Gurindji leader dies

December 6, 2006
Issue 

Mick "Hoppy" Rangiari, one of the last surviving members of the historic 1966 strike by Aboriginal pastoral workers at Wave Hill Station in the Northern Territory, died on November 12.

What started out as a strike for equal wages became a land rights' struggle as the striking workers and their families launched an ultimately successful campaign to regain ownership of their traditional lands. At the time, the strike was described by an ASIO agent as a "dismal failure". It is now credited with giving birth to the modern land rights movement.

Rangiari was beside the most well-known leader of the strike, Vincent Lingiari, when one evening in March 1967, the Gurindji decided to leave the strike camp and move back to their ancestral lands at Wattie Creek (now Dagaragu). Author Frank Hardy was present at the time, and he heard a "finely chiseled" and "impressively proud" Rangiari declare with the "eloquence" of a "practiced orator" that Wattie Creek was Gurindji's "own country".

It was not the last time Rangiari would be called in to give a speech. Brian Manning, one of the main non-Aboriginal supporters of the strike, told Green Left Weekly that Lingiari "recognised Mick's talents of speaking out. Mick became the MC, the man on the microphone". Manning was a Communist Party member and waterside worker at the time of the walk-off and one of only two non-Aboriginal people on the Northern Territory Council for Aboriginal Rights. This body and the Communist Party and the North Australian Workers Union were the main groups providing support for the strike. Manning also organised the regular trucking of supplies to the strike camp in his Bedford truck (which is still sitting in his backyard because of its "unofficial" heritage value).

Earlier this year, at the 40th anniversary celebrations, Rangiari was on the microphone again. A journalist from the Age described how a frail Rangiari was led to the microphone in a wheelchair and reminded those present that the strike started because the employers "treated us like dogs". On that day he also proudly received the official notice from NT Chief Minister Claire Martin listing the walk-off area as a Heritage Site.

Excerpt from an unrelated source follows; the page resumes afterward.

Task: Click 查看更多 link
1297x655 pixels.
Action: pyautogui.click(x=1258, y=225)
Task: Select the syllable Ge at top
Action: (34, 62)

Manning, a member of the Maritime Workers Union, who knew Rangiari for more then 40 years, told Green Left: "Mick Rangiari was a living example of the indifference employers paid to Aboriginal workers. When he was a young man, he broke his pelvis following a fall from his horse whilst collecting the mail for the Wave Hill Police. He lay beside a gate for three days before being found by an Aboriginal man walking that way. He was taken to the Wave Hill station and lay on the verandah for days until the flying doctor examined him and found he had a serious injury. He was flown to hospital but his pelvis had set crooked. He was never compensated but learned to live with his disability."

In the years following the strike, Rangiari continued to be a leader of his community. According to Manning, "He was never afraid to speak out and support the Gurindji struggle. He became the Gurindji nominee on the Aboriginal Consultative Council, served on the Dagaragu Community Council and the Central Land Council."